Why did Skype succeed and Joost fail?

2009-12-08

Skype and Joost are interesting companies to compare – they are about as close as you can get to one of those sociological studies that track identical twins who are raised separately.  Skype was a spectacular success.   Joost never got traction and was shut down.  Both were started by Nicklas Zennstrom and Janus Friis, two of the great technology visionaries of our time.  Both were big ideas, trying to disrupt giant, slow-moving incumbents.

There are likely multiple reasons for their different outcomes.  Joost had day-to-day management that didn’t have much startup experience.  The P2P technology that required a download made sense for chat but not for video.  The companies were started at different times:  Skype when there was far less investment in – and therefore competition among – consumer internet products.

But the really important difference was that Joost’s product had a critical input that depended on a stubborn, backward-thinking industry – video content owners.  Whereas Skype could brazenly threaten the industry it sought to disrupt, Joost had to get their blessing.  Eventually the content companies licensed some content to Joost, but not nearly enough to make it competitive with cable TV or other new platforms like Hulu and iTunes.

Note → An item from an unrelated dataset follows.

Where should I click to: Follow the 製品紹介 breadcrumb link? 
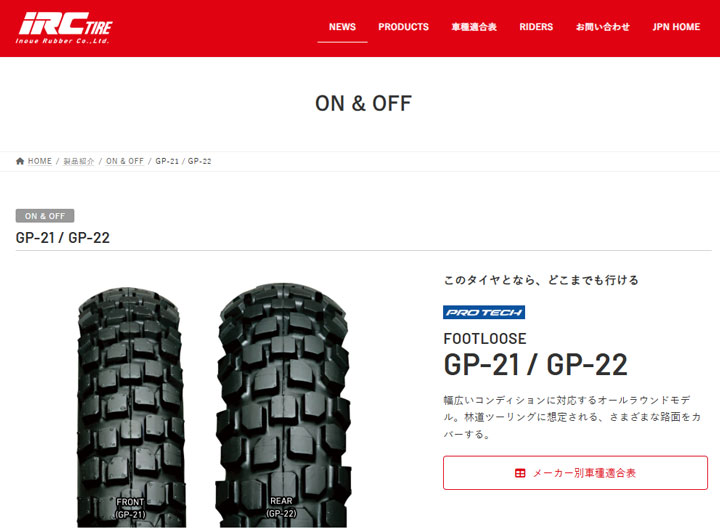[x=79, y=161]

Real life, non-techie users care almost exclusively about “content.”  They want to watch American Idol and listen to Jay-Z. They don’t really care how that content is delivered or what platform it’s on. Which is why Joost failed, and why so many video and music-related startups have struggled. Skype, on the other hand, didn’t have significant dependencies on other companies – its content, like its technology, was truly peer to peer.